Wie es zu Hochwasser in Bonn kommt, erklärt Meteorologe Karsten Brandt (rechts).

Foto: Barbara Frommann

Bei einer Führung entlang des Rheins erklärte Klimatologe Karsten Brandt, welche Besonderheiten für Hochwasser in Bonn eine Rolle spielen, und wann Deutschlands wasserreichster Fluss über die Ufer tritt.

"Prognosen sind schwierig, besonders wenn sie die Zukunft betreffen", soll schon der Physiker Niels Bohr gesagt haben. Dass ein Klimatologe bei einer Führung zum Thema Hochwasser auch nach dem Wetter für die kommenden Tage gefragt wird, darüber durfte sich Karsten Brandt dennoch nicht wundern und verteidigte den Ruf seiner Zunft: "Das Unfaire ist, dass falsche Prognosen bei den Menschen eher hängen bleiben als richtige.

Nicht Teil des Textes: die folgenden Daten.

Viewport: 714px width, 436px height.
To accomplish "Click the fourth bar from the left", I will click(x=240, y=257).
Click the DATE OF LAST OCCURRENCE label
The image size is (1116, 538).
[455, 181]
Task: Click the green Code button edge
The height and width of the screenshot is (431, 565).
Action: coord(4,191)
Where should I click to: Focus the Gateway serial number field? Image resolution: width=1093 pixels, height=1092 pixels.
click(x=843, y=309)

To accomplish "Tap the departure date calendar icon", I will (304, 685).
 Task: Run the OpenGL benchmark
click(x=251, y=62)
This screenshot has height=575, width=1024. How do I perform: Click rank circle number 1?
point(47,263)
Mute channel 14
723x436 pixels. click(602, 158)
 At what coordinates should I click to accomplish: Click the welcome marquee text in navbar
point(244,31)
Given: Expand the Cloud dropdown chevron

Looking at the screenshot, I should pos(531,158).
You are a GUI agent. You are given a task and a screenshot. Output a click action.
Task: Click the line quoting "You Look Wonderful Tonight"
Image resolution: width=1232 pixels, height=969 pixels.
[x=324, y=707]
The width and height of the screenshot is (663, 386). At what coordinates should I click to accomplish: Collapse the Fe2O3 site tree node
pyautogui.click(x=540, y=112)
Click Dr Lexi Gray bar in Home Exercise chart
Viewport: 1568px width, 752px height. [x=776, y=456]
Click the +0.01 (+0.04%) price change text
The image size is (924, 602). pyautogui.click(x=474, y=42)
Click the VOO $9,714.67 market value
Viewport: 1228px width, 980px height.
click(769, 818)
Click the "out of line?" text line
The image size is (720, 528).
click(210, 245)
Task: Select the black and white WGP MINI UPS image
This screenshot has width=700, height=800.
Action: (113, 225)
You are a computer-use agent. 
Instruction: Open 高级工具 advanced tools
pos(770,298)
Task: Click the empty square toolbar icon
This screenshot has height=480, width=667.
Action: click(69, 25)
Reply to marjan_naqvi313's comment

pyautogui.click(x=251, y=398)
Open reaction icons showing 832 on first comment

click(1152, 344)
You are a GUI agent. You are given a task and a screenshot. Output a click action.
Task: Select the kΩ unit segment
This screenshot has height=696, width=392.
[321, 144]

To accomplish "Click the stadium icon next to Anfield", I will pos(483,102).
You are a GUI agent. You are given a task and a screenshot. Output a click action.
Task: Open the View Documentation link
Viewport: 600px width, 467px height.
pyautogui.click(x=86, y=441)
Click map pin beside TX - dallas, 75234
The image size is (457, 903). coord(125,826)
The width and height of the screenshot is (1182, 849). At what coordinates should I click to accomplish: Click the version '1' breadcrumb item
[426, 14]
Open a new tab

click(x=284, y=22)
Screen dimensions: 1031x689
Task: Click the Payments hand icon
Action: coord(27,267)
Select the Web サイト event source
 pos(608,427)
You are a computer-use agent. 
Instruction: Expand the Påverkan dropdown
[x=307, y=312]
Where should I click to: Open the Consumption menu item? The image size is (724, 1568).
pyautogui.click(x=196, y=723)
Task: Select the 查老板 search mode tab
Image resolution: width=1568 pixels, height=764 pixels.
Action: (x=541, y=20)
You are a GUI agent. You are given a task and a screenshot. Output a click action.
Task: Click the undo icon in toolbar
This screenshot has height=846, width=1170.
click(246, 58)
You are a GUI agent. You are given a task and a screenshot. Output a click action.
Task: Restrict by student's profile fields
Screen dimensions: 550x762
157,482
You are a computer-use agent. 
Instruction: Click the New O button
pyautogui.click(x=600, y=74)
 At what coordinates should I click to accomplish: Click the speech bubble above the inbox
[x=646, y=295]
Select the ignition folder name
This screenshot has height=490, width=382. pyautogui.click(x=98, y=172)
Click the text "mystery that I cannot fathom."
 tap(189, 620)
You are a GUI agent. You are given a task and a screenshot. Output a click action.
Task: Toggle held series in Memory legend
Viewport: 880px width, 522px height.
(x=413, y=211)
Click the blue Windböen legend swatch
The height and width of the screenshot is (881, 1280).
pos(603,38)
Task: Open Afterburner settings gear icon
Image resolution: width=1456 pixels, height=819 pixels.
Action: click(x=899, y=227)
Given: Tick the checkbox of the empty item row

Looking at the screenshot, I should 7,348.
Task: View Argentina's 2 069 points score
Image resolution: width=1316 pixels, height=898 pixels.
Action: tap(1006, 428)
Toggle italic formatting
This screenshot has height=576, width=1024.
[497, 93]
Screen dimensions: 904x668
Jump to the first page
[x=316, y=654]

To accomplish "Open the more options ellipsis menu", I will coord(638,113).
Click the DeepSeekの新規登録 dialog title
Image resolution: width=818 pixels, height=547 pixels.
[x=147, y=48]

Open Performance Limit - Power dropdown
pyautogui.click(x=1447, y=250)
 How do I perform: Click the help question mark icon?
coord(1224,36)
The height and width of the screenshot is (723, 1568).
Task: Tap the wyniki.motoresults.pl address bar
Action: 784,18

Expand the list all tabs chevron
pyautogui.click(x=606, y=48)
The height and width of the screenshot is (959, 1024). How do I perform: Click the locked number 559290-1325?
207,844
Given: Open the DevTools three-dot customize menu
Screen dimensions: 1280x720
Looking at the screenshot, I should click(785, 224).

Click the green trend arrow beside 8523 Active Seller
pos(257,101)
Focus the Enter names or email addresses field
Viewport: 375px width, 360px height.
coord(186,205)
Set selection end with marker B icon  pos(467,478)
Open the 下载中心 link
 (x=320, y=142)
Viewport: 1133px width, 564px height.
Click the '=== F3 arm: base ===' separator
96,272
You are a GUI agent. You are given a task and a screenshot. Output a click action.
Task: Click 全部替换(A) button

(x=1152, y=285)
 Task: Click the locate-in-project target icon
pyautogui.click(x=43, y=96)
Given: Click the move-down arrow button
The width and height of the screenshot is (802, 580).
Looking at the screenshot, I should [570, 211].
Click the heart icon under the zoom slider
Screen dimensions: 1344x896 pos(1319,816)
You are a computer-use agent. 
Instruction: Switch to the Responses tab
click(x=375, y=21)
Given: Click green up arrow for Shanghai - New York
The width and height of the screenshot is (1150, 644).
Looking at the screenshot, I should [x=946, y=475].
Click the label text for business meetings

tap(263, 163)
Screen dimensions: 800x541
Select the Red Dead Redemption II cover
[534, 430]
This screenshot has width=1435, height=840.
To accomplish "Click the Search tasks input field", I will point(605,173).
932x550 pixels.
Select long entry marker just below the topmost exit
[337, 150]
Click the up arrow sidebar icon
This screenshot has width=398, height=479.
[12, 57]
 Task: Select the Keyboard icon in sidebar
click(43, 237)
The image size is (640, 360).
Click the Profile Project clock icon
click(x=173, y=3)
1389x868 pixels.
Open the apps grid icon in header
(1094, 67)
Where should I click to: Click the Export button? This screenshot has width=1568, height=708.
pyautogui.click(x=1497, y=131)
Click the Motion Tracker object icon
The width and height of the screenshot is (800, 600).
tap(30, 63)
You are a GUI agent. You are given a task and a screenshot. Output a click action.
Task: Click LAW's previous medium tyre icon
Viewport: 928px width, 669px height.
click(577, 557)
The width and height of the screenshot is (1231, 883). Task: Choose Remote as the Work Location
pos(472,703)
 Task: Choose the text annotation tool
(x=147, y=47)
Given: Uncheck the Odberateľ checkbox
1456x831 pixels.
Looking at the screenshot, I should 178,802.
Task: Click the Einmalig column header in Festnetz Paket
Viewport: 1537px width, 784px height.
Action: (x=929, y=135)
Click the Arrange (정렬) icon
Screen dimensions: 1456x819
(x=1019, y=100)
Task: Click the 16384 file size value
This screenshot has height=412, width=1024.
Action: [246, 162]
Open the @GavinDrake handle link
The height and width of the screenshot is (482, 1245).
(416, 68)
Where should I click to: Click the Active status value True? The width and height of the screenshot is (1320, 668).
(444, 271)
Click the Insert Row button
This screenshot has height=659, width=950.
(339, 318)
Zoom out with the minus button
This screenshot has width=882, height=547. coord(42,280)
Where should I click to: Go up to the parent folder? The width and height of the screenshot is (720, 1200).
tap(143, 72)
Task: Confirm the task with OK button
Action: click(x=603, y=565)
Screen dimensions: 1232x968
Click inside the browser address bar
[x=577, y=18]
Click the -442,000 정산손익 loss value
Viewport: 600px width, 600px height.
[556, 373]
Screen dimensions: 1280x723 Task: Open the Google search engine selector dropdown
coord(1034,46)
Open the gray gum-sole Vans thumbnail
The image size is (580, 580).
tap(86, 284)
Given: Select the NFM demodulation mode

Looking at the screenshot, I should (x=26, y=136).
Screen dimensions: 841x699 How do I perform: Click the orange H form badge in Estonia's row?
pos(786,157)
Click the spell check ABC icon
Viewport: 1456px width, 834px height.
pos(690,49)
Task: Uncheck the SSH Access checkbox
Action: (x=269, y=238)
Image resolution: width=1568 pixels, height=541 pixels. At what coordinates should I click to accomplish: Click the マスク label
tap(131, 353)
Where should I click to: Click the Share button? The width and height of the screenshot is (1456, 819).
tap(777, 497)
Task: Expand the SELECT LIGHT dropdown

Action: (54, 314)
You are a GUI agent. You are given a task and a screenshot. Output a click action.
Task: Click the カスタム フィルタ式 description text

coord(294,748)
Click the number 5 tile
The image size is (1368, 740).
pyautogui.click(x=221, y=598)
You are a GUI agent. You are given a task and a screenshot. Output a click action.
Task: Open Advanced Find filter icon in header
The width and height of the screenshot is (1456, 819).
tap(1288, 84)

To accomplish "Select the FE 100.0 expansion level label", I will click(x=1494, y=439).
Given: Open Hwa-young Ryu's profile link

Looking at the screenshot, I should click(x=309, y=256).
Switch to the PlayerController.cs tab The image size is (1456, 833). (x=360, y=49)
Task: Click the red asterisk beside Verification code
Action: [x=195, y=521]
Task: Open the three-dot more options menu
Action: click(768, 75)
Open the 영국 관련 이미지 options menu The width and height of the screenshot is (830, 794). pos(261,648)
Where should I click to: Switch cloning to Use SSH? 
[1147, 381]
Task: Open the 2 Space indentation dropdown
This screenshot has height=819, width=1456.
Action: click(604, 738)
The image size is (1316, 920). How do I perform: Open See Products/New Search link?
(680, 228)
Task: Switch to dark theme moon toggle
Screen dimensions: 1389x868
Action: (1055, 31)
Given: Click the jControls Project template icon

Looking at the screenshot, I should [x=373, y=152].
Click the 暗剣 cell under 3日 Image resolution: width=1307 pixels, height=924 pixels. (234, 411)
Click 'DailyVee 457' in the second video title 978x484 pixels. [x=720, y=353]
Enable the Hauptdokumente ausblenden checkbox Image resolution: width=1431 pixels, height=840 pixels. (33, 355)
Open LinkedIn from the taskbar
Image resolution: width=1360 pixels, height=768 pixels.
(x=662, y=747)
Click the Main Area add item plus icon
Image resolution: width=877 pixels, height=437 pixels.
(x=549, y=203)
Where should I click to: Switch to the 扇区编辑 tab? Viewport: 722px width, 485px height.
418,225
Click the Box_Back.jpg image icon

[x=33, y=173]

Wir haben daher oft einen eher undankbaren Job." Dass ausgerechnet diese Prognosen aber für Vorhersagen zum Hochwasser in Bonn eine wichtige Rolle spielen, erklärte Brandt später ebenfalls.

In Bonn reichen die Daten über historische Hochwasser bis in das Jahr 1700 zurück. Das wohl verheerendste nachgewiesene Hochwasser datieren Forscher auf das Jahr 1784, als das Rheinwasser selbst im Bonner Münster stand. Bei einem Pegelstand von bis zu 14 Metern hatte der Rhein damals für Schrecken unter Bonns Bürgern gesorgt. "Das waren grauenhafte, schlimme Tage, in denen man sich der Natur völlig ausgesetzt sah", so Brandt. Die Betroffenen hätten damals zugesehen, wie das Wasser in ihren Häusern die Etagen empor stieg.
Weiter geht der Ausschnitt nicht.